“Some time after,” Sune continued, “Polycrates visited Orontes, the Governor of Magnesia. His daughter, warned by a dream, begged him not to go, but he did not listen to her.” “And what
then?” asked the King. Sune said: “At Magnesia King Polycrates was put to death.”
“But I,” said the King, after a moment, “have not complied to sacrifice to the fates, to checker my luck.” “No,” said Sune, smiling, “your ring is a free gift from the fates; they pay obedience to you on their own accord. Yours will be a different tale to write down in books.” “Then tell me,” said the King, “by the comradeship of your childhood, what significance do you give to it?” “My Lord,” said Sune, now grave, “I know this: that events attain significance from the state of mind of the men to whom they happen, and no outward event is the same to two men. You are my King and my Sovereign, but you are not my penitent. And I do not know your mind.”
The King sat for a little while in silence. “When Granze found the ring, and cried out to me,” he said, “I had my thoughts with King Canute of Denmark. You never forget a tale, Sune. You will remember how the sea did not obey King Canute, when he ordained her.” “Yes, I know the tale, my lord,” said Sune. “King Canute himself called forth the incident, to put his flatterers and eye servants to shame, and he was never a greater King than at that hour.” “Nay,” said the King. “But if the sea had obeyed him? If it had obeyed him, Sune?”
There was a long silence.
He held up his hand. “The stone in the ring,” he said, “is blue, like the sea.” He stretched out his hand to Sune to see.

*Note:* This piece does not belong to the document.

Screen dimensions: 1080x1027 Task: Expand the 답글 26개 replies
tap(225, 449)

Sune lifted up the King’s fingers respectfully, but stood for such a long time dead still, gazing at them, that the King asked him: “What are you looking at?” Sune released the King’s hand, and let his own hand fall. “As God lives, my lord,” he said in a low, clear voice, “this is such a strange thing that I hardly dare speak to you of it. When last I saw a ring like this, it sat on the hand of
my kinswoman, the wife of your Lord High Constable Stig Andersen.” “Upon her hand?” the King said. “Yes,” said Sune, “in very truth, upon her right hand.” “What is her name?” the King asked him. “Ingeborg,” answered Sune.

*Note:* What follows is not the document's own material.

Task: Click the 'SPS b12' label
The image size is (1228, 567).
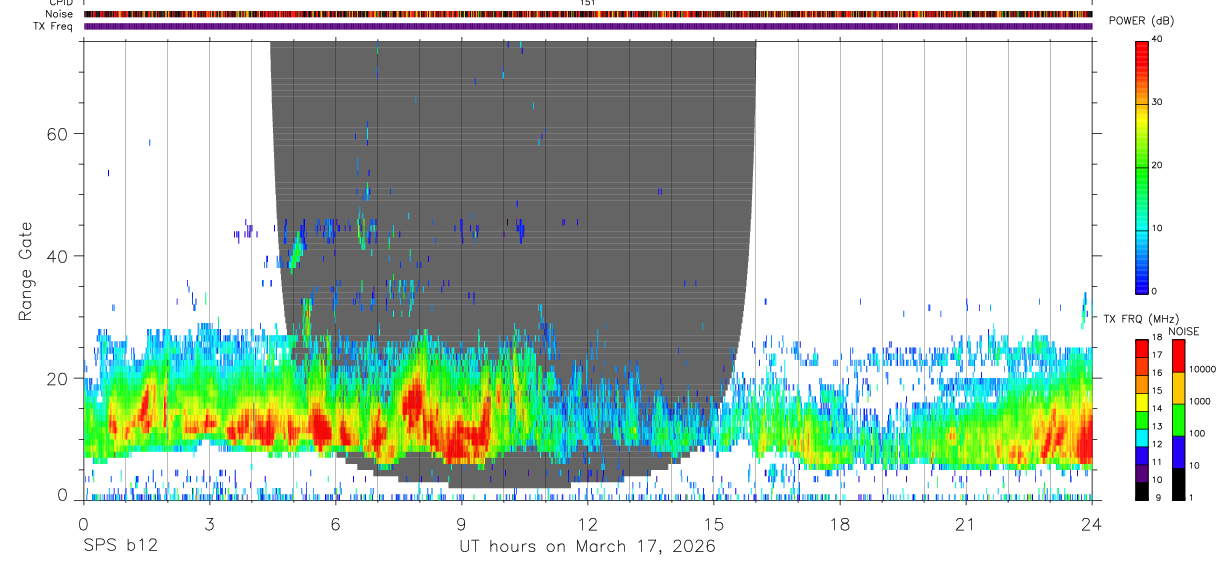Action: pos(121,547)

“How can that be?” the King asked. “No, my lord, I know not,” said Sune. “I was staying with her husband at Møllerup, in the country of Mols, just lately, a week ago, as I came from France. We sailed together in a boat out to a small island, Hielm, not far from the coast, which belongs to her husband. It was a clear, sunny day, the sea was blue, and the Lady Ingeborg let her hand trail in the water. Her fingers were slim and smooth; the ring was too large for them, and I told her to be careful, lest she should lose it in the sea, for, I said, she would not get another like it.” The King looked at the ring and smiled. “So Granze’s fish,” he said, “has come across the sea from our country of Mols.”
After a while he said: “I have heard much of the beauty of your kinswoman, but I have never seen her for myself. Is she indeed so fair?” “Yes, she is indeed very fair,” said Sune.

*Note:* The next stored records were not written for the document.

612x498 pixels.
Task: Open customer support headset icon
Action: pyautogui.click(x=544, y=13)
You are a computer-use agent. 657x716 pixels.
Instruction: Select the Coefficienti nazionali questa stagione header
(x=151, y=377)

Before the eyes of the King’s mind rose the picture of the boat in blue water and a gay breeze, with the young black priest in it, and the fair lady, in silk and gold, her white fingers playing in the ripples, and underneath them the big fish swimming in the dark-blue shadow of the keel. “Why did you tell your kinswoman that she would not get another ring like this one?” he asked Sune. Sune laughed. “My lord,” he said, “I have known my kinswoman since she was a child. I have taught her to play chess, and the lute, and we have jested together many times. I said to her, in jest, that she must take good care of her ring, for she would not get another blue stone which was so like her own eyes.” The King said: “It is gracious and courteous in the Lady Ingeborg to send me her ring by the fish. I shall wear it until I can give it back to her.”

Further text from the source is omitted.